▸ **HOW TO COMPLETE THIS TASK**: Reproduce verbatim the lines between the line containing "has width=600, height=509." and the line containing "dialog-message: 게시글에 금지어가 들어가있습니다. 금지어 : 돼지 is", both included. Omit the pictures.
BEGIN
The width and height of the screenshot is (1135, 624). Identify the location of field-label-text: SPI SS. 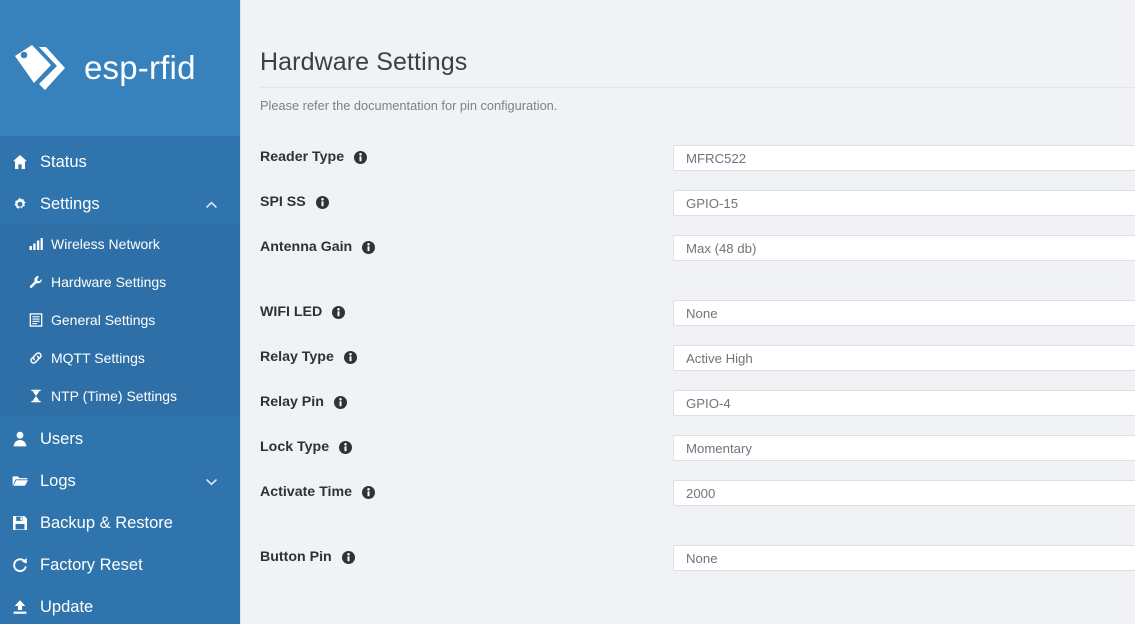
(283, 202).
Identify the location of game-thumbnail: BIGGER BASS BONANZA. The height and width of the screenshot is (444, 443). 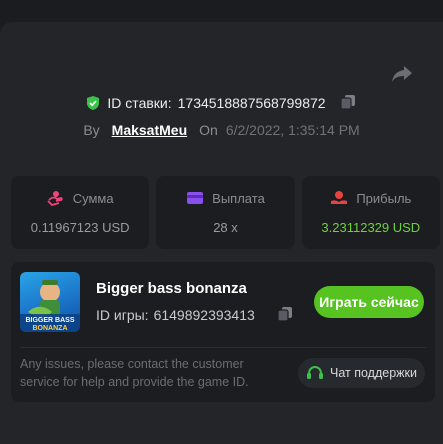
(50, 302).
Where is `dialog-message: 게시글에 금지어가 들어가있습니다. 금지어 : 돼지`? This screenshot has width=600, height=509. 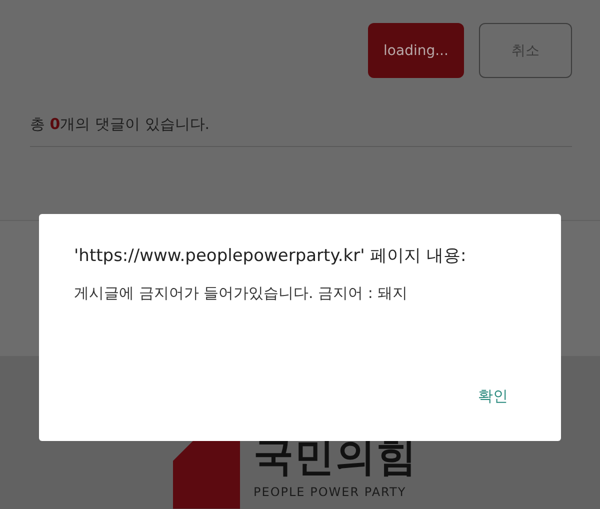
dialog-message: 게시글에 금지어가 들어가있습니다. 금지어 : 돼지 is located at coordinates (242, 294).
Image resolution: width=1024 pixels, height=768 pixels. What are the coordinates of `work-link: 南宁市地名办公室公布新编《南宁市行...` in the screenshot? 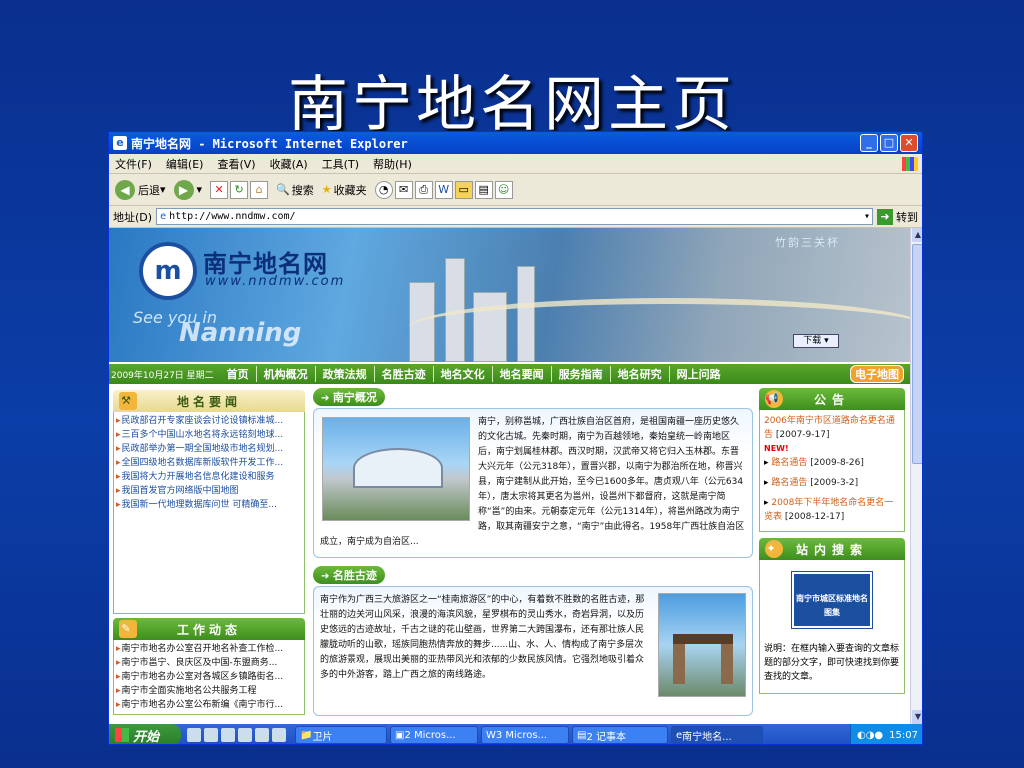 It's located at (209, 705).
END
▸ **RESPONSE TO THIS EXERCISE**:
Where is `dialog-message: 게시글에 금지어가 들어가있습니다. 금지어 : 돼지`? This screenshot has width=600, height=509. 
dialog-message: 게시글에 금지어가 들어가있습니다. 금지어 : 돼지 is located at coordinates (242, 294).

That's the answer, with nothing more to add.